The biggest reason is that a job guarantee would pave the way for a UBI. Because a job guarantee would remake the experience of work in the public and private sector for everyone, Americans would finally feel like they were benefiting from a growing pie again. That ought to make voters much more friendly to a generous welfare state, not less.

A job guarantee also stands a better chance of getting enacted first. Even a $10,000 UBI would cost trillions annually. But a job guarantee that paid $25,000 plus health benefits, while certainly not cheap, would cost less than some of the big entitlement programs we already have. Which probably makes passing it a lot easier.

A job guarantee is also more resilient on its own. A UBI's effect on the job market would ultimately depend on how Congress sets tax policy, and how the Federal Reserve handles interest rates. Since some powerful people see the policy as a way to protect the wealthy from the restless masses, this could lead to a world where we have a UBI and where aggregate demand remains inadequate, joblessness rampant, and inequality high.
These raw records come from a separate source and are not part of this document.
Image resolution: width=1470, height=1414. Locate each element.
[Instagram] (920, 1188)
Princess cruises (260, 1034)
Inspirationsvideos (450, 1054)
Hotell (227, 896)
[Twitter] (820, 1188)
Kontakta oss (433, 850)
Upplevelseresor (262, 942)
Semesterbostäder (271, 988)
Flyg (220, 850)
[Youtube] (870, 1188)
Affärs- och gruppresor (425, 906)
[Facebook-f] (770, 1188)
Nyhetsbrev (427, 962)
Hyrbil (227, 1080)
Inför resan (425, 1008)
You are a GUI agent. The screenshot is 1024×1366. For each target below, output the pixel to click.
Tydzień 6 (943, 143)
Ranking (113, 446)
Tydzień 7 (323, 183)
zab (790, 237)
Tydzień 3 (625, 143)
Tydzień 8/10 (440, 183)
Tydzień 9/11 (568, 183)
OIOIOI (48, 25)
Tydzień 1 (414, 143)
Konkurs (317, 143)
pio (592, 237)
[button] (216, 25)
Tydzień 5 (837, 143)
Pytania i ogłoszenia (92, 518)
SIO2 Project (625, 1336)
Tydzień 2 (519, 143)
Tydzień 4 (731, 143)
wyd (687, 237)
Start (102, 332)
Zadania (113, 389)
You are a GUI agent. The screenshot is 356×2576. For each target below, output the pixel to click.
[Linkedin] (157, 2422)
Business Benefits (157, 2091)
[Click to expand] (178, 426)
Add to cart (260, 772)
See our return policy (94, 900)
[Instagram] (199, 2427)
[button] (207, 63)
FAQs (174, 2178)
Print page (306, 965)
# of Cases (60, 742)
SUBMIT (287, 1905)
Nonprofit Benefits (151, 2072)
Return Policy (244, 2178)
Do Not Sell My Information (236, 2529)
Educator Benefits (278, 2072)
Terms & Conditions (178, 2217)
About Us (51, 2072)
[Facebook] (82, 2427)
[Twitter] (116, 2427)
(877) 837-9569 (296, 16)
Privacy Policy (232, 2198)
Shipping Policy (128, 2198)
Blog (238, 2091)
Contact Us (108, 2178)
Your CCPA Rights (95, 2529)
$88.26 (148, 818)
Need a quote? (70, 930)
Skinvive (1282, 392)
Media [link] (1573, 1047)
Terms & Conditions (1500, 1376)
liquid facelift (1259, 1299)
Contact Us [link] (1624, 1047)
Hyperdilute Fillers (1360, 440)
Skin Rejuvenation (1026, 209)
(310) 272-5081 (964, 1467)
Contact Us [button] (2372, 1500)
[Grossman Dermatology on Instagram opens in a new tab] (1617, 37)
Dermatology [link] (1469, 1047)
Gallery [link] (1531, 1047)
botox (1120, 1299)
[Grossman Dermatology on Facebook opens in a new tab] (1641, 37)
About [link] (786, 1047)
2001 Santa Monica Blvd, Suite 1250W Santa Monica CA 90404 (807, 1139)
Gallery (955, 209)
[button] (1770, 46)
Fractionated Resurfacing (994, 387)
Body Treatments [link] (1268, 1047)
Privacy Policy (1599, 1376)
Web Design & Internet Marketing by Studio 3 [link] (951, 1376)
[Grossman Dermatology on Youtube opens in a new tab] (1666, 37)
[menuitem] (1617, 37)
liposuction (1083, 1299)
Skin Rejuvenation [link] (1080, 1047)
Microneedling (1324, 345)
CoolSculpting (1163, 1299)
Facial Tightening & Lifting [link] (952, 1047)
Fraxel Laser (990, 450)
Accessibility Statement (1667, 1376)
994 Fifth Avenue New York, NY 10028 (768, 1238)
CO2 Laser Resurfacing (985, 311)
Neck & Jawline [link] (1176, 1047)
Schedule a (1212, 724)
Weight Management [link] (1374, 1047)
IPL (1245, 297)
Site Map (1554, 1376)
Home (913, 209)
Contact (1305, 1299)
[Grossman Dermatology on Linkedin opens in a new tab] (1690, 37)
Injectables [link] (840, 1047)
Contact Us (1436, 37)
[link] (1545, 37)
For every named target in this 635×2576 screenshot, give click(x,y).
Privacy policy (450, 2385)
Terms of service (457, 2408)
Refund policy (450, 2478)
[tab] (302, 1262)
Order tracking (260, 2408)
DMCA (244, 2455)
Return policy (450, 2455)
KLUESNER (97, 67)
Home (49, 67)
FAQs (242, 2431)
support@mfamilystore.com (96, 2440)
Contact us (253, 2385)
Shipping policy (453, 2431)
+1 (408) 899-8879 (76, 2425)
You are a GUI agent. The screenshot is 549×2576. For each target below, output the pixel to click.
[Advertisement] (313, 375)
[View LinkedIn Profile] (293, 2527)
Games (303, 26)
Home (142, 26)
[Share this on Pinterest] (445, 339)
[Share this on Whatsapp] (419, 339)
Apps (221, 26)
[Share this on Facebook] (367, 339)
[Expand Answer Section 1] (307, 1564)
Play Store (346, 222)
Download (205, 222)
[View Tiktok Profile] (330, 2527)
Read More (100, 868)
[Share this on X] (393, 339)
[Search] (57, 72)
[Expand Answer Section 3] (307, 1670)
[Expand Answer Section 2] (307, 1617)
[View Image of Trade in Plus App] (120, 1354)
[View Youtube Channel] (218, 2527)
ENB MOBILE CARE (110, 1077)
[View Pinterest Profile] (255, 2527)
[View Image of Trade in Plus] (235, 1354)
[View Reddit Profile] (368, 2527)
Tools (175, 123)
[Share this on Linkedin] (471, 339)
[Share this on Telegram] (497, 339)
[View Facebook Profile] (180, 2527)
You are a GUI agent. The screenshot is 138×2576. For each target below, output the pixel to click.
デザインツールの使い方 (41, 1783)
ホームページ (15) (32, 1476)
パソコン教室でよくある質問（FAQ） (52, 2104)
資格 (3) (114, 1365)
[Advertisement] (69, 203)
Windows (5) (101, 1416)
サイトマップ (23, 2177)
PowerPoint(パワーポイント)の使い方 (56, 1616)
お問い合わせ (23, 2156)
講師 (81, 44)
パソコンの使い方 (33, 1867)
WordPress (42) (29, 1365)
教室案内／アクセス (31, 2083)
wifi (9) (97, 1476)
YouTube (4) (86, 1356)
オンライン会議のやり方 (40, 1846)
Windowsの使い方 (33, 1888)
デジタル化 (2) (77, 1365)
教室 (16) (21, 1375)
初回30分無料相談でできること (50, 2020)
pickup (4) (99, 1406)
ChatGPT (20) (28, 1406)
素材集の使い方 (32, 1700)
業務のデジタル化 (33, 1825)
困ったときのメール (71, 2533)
By contrast, a job guarantee would tighten labor markets directly by just creating jobs. And it wouldn't compete with private employers by upping its own wage offer, so the potential for inflation is lower. Its success is less dependent on other policy choices.

Finally, I do think some UBI fans have their basic political theory backwards. Giving people the freedom to consume goods and services at some minimally decent standard, without having to bow to the demands of an employer, is very important. But to really empower people, to make our society egalitarian and democratic in the deep sense, requires giving everyone a say in production — how we, as a society, deploy our resources and labor.

That's something the job guarantee is uniquely equipped to deliver.